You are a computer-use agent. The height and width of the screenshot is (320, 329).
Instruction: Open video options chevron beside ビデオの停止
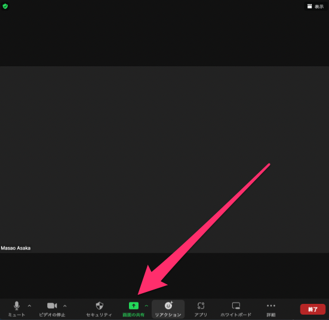tap(65, 306)
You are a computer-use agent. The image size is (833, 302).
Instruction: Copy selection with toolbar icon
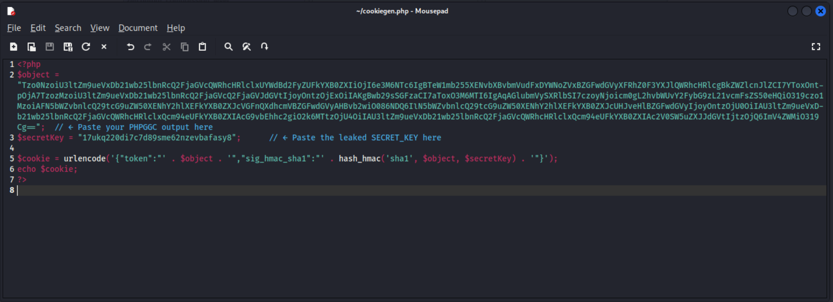tap(185, 47)
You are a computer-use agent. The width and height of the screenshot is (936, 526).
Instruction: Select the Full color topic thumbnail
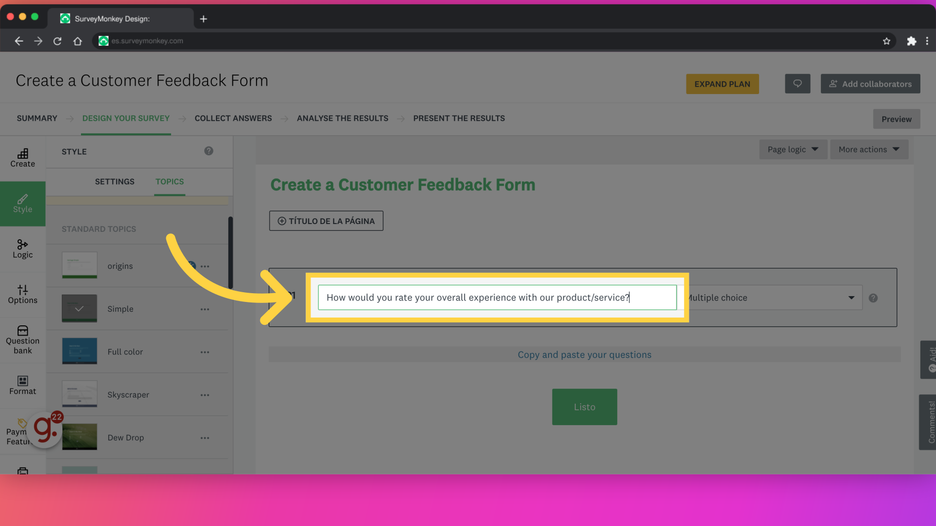(x=79, y=351)
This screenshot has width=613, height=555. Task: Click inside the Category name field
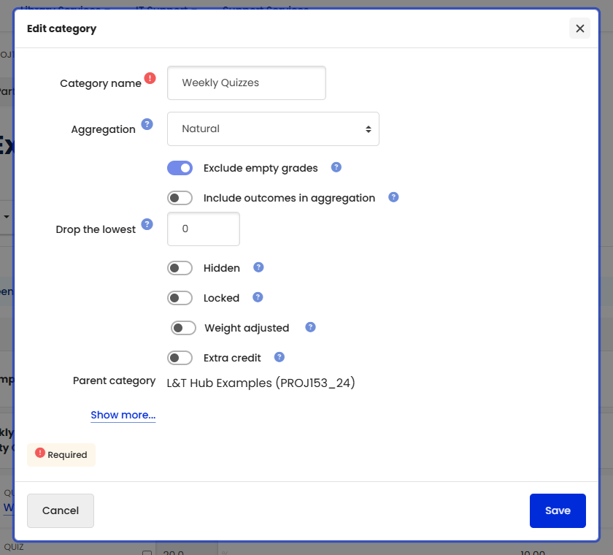pyautogui.click(x=246, y=83)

▸ **Task**:
Leave out the pictures and reproduce the rest of the listing exactly.

▸ **Result of this exercise**:
You are a computer-use agent. The height and width of the screenshot is (320, 329).
Instruction: Open video options chevron beside ビデオの停止
tap(65, 306)
You are a computer-use agent. The image size is (833, 302).
Instruction: Copy selection with toolbar icon
tap(185, 47)
You are a computer-use agent. The width and height of the screenshot is (936, 526).
Instruction: Select the Full color topic thumbnail
(x=79, y=351)
This screenshot has width=613, height=555. Task: Click inside the Category name field
pyautogui.click(x=246, y=83)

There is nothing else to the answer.